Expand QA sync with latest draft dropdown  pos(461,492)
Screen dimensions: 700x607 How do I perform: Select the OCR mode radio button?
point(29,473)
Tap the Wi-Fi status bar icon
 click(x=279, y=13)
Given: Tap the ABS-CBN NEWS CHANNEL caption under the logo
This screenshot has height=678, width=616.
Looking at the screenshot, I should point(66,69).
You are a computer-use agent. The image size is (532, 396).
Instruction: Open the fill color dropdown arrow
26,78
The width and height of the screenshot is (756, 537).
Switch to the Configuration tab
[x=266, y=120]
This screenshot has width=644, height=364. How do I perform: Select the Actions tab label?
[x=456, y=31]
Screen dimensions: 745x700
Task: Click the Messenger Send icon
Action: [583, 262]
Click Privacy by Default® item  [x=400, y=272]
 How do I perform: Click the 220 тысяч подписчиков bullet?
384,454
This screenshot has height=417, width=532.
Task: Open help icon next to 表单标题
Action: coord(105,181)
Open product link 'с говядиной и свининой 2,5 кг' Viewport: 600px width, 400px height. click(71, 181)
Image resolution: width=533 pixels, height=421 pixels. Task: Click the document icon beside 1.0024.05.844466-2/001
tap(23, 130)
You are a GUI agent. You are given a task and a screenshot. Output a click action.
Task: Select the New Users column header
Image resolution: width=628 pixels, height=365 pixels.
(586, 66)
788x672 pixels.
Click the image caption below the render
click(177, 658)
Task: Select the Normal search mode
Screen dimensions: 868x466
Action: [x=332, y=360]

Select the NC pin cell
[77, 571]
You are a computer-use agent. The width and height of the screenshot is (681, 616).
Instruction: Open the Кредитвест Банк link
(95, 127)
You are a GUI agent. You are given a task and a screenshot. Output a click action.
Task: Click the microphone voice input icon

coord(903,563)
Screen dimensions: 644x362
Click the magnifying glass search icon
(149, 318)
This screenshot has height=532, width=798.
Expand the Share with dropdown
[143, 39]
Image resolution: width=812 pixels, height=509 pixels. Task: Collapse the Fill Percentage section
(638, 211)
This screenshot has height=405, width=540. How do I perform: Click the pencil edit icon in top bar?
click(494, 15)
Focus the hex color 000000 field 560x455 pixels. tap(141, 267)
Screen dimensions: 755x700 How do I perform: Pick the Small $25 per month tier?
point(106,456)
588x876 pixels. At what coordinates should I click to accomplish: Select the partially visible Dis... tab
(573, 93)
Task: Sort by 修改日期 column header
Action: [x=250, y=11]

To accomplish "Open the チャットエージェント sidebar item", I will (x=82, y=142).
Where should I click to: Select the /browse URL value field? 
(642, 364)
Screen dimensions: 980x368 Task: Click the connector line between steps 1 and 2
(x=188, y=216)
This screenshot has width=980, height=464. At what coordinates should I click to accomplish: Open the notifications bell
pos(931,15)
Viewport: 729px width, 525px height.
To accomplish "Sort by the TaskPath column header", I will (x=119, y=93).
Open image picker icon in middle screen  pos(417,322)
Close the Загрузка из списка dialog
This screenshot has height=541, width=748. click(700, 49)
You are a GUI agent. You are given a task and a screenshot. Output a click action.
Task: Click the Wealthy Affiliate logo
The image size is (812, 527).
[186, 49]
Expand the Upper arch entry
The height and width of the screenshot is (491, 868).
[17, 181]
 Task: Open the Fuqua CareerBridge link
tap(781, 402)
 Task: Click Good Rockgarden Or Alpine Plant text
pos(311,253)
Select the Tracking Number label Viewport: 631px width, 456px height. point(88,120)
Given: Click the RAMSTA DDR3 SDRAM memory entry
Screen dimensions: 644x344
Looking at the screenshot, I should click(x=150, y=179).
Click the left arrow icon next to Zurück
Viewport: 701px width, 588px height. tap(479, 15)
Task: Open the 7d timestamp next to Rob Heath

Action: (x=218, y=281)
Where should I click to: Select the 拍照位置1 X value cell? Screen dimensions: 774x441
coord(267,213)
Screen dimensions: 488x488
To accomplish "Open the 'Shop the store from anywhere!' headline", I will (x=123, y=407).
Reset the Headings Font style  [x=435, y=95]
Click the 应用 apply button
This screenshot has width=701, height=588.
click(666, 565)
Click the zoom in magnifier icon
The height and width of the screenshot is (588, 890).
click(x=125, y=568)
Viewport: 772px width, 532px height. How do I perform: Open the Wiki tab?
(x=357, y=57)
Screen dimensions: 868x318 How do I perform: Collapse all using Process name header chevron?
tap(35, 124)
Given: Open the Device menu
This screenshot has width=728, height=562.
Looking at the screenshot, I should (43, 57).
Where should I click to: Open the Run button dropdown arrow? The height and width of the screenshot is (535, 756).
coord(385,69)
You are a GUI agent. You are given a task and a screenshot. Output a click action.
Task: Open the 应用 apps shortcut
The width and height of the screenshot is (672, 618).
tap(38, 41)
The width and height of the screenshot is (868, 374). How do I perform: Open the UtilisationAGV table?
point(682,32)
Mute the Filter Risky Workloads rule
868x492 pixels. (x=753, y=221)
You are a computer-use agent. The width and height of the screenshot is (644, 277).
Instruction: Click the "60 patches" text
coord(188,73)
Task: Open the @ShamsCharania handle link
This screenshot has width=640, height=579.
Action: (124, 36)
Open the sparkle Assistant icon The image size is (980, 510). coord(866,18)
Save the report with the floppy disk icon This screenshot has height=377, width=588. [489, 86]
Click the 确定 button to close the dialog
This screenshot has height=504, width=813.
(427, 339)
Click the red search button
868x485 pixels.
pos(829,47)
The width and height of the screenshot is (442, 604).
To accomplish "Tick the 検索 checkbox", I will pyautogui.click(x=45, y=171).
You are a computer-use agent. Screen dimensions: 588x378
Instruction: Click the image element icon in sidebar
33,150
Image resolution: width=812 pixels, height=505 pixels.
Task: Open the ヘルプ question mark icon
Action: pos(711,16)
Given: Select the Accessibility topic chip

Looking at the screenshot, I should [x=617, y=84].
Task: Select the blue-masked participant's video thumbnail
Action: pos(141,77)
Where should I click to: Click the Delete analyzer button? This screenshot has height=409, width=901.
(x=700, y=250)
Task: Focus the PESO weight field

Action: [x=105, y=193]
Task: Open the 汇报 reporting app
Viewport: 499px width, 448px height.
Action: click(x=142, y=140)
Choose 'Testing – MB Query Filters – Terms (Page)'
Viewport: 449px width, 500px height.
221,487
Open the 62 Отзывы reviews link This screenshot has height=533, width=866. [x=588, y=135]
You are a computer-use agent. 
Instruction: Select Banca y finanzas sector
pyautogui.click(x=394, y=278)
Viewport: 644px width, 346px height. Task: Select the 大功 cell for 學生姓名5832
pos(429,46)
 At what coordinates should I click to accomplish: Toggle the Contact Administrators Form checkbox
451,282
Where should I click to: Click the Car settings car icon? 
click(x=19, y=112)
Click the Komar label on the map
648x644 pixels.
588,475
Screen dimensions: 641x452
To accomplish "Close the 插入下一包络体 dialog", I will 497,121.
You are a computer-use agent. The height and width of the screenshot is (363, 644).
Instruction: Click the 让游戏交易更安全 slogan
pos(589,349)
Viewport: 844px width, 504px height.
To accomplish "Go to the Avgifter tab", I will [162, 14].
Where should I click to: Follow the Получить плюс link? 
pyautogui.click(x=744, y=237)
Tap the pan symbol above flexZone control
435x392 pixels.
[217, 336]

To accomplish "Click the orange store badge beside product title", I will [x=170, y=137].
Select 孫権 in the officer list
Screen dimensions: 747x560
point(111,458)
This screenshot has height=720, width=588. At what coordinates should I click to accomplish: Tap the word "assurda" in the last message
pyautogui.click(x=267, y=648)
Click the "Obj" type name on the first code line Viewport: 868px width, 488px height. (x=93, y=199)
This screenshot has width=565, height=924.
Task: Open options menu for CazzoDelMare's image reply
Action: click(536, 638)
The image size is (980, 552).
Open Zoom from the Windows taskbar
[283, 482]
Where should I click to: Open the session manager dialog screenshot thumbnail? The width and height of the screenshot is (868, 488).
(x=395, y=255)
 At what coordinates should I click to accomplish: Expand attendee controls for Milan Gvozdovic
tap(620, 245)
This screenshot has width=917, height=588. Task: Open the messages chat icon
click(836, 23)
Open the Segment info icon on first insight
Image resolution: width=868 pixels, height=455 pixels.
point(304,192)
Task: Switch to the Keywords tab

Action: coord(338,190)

===

- Aim of the task -
Looking at the records above, work out how many lines include the word "product", then give that number by itself.

- Exercise result -
2